Mareesa brought this one to me, and I want to use it because on face value it’s really difficult to see how anything of God shows up here. This song, “Sing About Me”, is intense. Kendrick Lamar, I’ve discovered because of Mareesa, is a brilliant wordsmith, a drop dead incredible story teller. Here he’s telling two stories, one of a guy’s brother who was shot on the street, and Kendrick came out and held him in his arms while he bled to death. The other is of a girl/woman from the foster care system who sells herself for sex on the street.
I actually wish I could use the verse about her story, but no amount of creative editing could make that possible. So listen and watch the lyrics for part of the story about the brother. The voice is from the brother of the guy who was shot, as if he were talking to Kendrick Lamar.
Obviously there’s no message of hope here.
This is brutal, painful, horrific. Not only ONE person shot and killed, bleeding in Kendrick’s arms, but his brother shot before Kendrick’s album drops and the story can be told to the world. What value is there in this?

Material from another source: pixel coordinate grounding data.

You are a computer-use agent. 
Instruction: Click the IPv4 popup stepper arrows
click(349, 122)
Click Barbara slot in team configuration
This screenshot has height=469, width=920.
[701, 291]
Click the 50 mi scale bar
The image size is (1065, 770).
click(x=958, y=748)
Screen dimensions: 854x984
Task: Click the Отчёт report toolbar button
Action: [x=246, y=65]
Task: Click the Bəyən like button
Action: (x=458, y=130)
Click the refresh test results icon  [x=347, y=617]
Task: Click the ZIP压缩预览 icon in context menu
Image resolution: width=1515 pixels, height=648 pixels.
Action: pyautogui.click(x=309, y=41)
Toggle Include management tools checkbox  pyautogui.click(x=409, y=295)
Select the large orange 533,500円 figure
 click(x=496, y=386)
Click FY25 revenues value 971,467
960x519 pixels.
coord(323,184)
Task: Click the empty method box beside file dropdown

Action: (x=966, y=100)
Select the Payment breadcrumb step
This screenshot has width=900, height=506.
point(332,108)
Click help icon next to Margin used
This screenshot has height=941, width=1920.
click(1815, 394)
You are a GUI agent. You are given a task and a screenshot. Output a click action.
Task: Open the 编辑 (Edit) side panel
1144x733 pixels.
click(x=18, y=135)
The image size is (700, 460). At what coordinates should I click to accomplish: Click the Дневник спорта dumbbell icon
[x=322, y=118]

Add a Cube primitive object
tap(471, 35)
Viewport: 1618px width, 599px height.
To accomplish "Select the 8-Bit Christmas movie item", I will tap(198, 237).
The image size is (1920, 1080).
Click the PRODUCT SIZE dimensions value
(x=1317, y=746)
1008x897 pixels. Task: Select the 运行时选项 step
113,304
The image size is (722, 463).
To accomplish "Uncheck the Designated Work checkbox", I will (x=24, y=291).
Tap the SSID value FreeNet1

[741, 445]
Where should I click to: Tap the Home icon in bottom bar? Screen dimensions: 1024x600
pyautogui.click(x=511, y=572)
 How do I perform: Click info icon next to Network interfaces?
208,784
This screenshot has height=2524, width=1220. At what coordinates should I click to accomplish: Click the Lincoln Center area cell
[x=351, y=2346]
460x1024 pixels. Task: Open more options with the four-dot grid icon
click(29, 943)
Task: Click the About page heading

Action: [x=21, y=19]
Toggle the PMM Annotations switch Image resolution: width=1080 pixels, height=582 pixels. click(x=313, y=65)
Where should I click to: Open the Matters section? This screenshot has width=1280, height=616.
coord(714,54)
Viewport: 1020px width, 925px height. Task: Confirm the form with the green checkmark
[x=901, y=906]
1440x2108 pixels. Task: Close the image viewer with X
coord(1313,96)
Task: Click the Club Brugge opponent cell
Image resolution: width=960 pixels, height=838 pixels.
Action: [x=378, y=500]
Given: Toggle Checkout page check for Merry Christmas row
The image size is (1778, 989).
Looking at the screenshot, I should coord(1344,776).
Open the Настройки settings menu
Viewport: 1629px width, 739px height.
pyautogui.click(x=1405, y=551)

I would suggest there is value in shining a light on the dark reality of Compton, the experiences of those in pain in the “orphanage” that the ghetto is. Throughout the Old Testament, God tells Israel, “Remember, remember your days in captivity in Egypt. Tell your children. Remember.”
I would suggest there is value in forcing us to look open-eyed at the horror in our world, rather than deny it exists. Because Jesus promised he would live with, be with, the poor and widowed and orphaned. Listen now to the third verse, where Kendrick gives some of his own explanation for why this has value.
This is what got to me, what I think serves as the perfect conclusion for why there is value in sifting pop culture to discover the work of God in the unlikely places.
Kendrick Lamar’s desire to tell the stories of these broken people, the friends he calls his brother and his sister; these horrible situations, he says, “pulled me in a direction to speak of something that’s realer than the TV screen.”
He’s doing his own sifting. In the verse about the woman, it’s so beautifully layered. You see the evil done to her as well as the unhealthy choices she made. He’s showing us the complexity of his world, the little glimpses of humanity, community and life that come through horror.
And he realizes that his compulsion to rap their stories has saved his own life. Who knows “what’d happen if I ain’t continued rappin’ or steady being distracted by money drugs and four-fives”? In telling their stories, he’s made a life for himself that got him out of those temptations. And he closes with what I think could straight up work as a description of what Jesus does in the world:
Look at the weak and cry
pray one day you’ll be strong
Fighting for your rights even when you’re wrong.
I hear the Spirit of God calling out here, and it moves me. May we be intentional. May we look anywhere and everywhere for God’s Spirit bubbling up in the most unlikely of places. May Jesus’ prayer for us in John 17 come true: “My prayer is not that you take them out of the world, but that you would protect them from the evil one.” Thank you.